[Opening RECORDS TO PROCESS section]
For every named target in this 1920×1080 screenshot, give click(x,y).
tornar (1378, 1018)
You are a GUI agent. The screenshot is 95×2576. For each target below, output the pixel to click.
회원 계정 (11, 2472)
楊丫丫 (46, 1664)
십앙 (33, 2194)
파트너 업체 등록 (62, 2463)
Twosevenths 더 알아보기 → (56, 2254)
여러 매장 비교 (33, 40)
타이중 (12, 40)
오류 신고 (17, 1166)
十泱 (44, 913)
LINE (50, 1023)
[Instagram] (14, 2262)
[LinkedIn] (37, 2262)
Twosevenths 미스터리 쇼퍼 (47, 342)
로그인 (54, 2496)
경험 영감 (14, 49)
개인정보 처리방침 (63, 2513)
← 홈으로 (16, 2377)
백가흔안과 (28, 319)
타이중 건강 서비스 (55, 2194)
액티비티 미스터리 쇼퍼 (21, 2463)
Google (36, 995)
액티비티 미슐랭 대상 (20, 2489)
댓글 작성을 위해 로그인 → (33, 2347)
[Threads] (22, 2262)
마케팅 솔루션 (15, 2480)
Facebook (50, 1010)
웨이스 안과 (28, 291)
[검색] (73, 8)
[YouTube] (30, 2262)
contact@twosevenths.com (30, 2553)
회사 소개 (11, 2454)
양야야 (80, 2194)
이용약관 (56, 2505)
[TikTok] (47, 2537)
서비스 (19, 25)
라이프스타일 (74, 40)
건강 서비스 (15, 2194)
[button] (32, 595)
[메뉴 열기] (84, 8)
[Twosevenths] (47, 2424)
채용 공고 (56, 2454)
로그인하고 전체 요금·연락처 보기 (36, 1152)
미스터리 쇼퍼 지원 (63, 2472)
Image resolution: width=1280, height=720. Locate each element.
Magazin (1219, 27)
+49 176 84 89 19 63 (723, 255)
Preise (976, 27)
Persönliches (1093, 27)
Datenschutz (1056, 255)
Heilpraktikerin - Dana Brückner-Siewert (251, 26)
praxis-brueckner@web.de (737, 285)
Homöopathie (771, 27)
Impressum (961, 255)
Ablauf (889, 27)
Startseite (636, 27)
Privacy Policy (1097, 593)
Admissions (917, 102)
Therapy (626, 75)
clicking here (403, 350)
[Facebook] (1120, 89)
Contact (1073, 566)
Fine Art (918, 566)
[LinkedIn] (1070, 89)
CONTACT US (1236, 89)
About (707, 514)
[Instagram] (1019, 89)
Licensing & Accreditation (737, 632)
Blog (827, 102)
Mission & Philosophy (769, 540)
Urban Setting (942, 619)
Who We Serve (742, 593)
[Closing RECORDS TO PROCESS section]
**TASK STATEMENT**: Take the line that contains "Image resolution: width=1280, height=720." and every line after it in the material above. Set those lines down exactly and nothing more.

**WRITTEN REPLY**:
Image resolution: width=1280, height=720. Locate each element.
Magazin (1219, 27)
+49 176 84 89 19 63 (723, 255)
Preise (976, 27)
Persönliches (1093, 27)
Datenschutz (1056, 255)
Heilpraktikerin - Dana Brückner-Siewert (251, 26)
praxis-brueckner@web.de (737, 285)
Homöopathie (771, 27)
Impressum (961, 255)
Ablauf (889, 27)
Startseite (636, 27)
Privacy Policy (1097, 593)
Admissions (917, 102)
Therapy (626, 75)
clicking here (403, 350)
[Facebook] (1120, 89)
Contact (1073, 566)
Fine Art (918, 566)
[LinkedIn] (1070, 89)
CONTACT US (1236, 89)
About (707, 514)
[Instagram] (1019, 89)
Licensing & Accreditation (737, 632)
Blog (827, 102)
Mission & Philosophy (769, 540)
Urban Setting (942, 619)
Who We Serve (742, 593)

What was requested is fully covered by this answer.